Methodist Church President Reverend Dr Epineri Vakadewavosa says they have pledged to work with police in an effort to reduce the high number of Methodist church members convicted of criminal acts.
Rev Vakadewavosa says they know that majority of the convicted people belong to the church.
He says they have been using their sermons to teach people to get away from committing crime.
Rev Vakadewavosa says this paints a bad picture of us as a nation.
He says the Methodist Church Ministers Intensive In-Service Training is a workshop where they are trying to address social issues.
Statistics released by the Fiji Corrections Service indicate that there were 1,739 inmates in our prisons between June and July in 2016 out of which 468 were Methodists.

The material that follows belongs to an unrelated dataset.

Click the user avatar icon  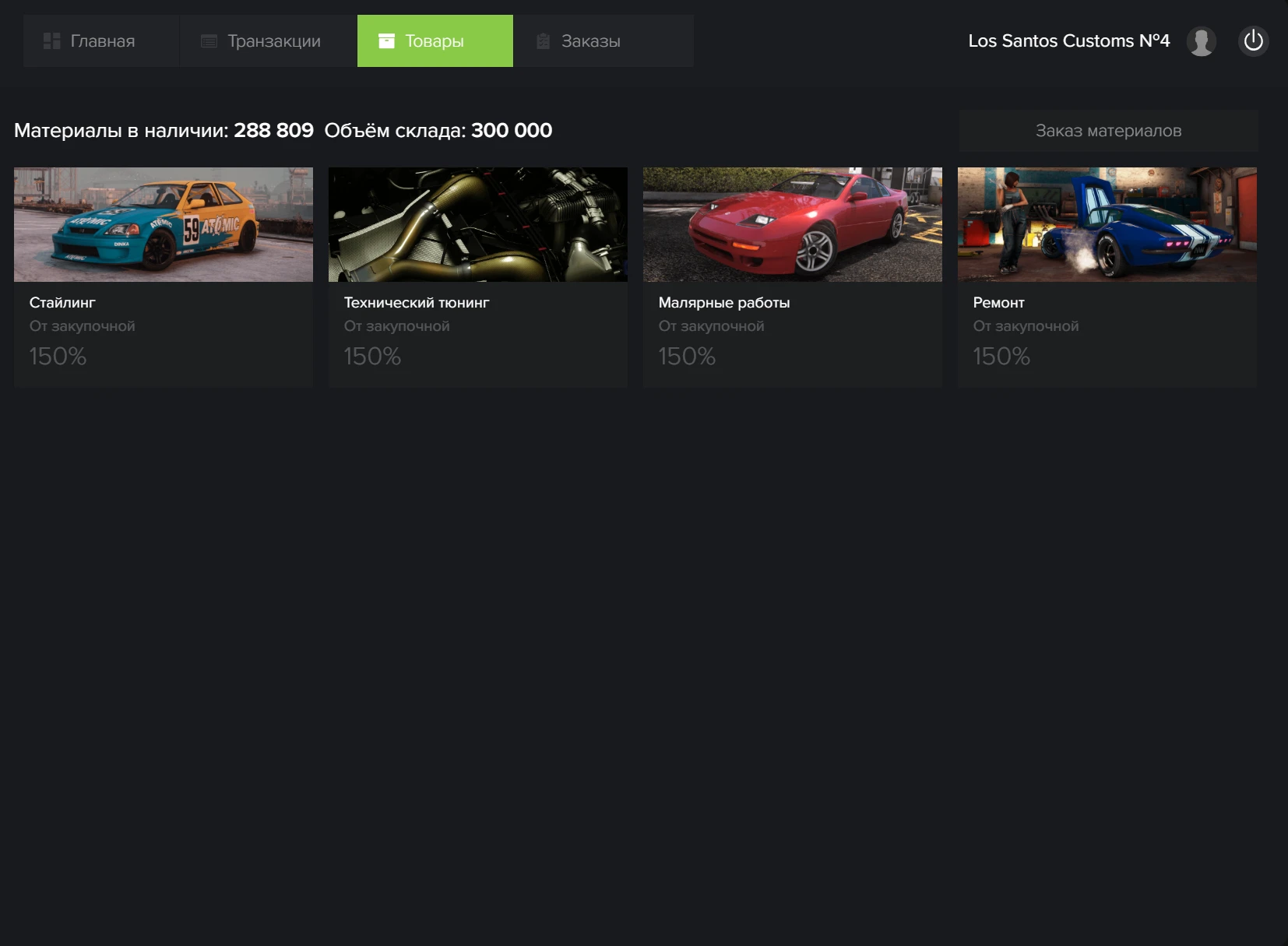pyautogui.click(x=1201, y=41)
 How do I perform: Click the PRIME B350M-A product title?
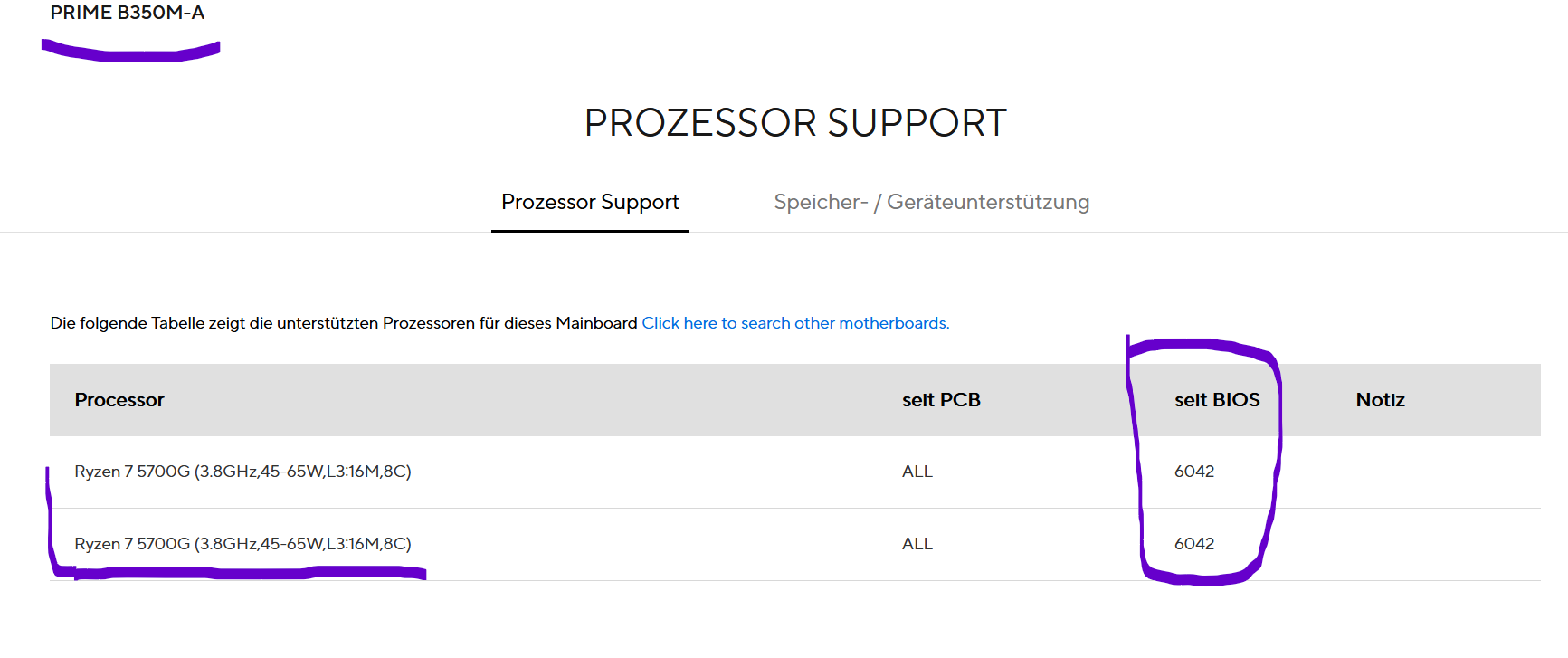(x=128, y=13)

Meanwhile, Acting Commissioner of Police, Rusiate Tudravu is pleading with Methodist Church Ministers in the North to work with police by knowing what is happening around them and delivering targeted sermons and programs to help prevent criminal activities.
Tudravu highlighted this while speaking at the church’s Northern Division Ministers Intensive In-Service Training.
He says the five most prevalent criminal activities in the Northern Division over the past four years include burglary and aggravated robbery, theft, assault, drug and sexual offences.
Tudravu says the prevalent offender age groups were between 18 to 35 years old.
He says police are reaching out to church leaders to help tackle crimes as they were at the receiving end after the crime had been committed and there was a need to address why these crimes were committed.
The Acting Police Commissioner says the purpose of presenting the statistics specifically on issues affecting the Northern Division was for the Church Ministers to know the prevalent crimes occurring close to where they were serving.
Tudravu says crimes are committed by those who are conflicted and have lost a sense of right and wrong and the Church plays a significant role in nurturing an individual’s moral compass to stay on the right path and avoid falling onto the wrong side of the law.
He says church leaders are highly respected members of the community and have a major influence in their members' lives.
Tudravu says in any community especially in communal settings, people turn to the Talatala for guidance and direction in the absence of the village head.
Tudravu says this is why they are reaching out to the Methodist Church and all church leaders in Fiji, to help fight crime.
The Methodist Church’s Northern Division Ministers Intensive In-Service Training was held at the Nasea Methodist Church where the Fiji Police Force was given the opportunity to speak to Ministers on issues concerning the criminal landscape in the Northern Division.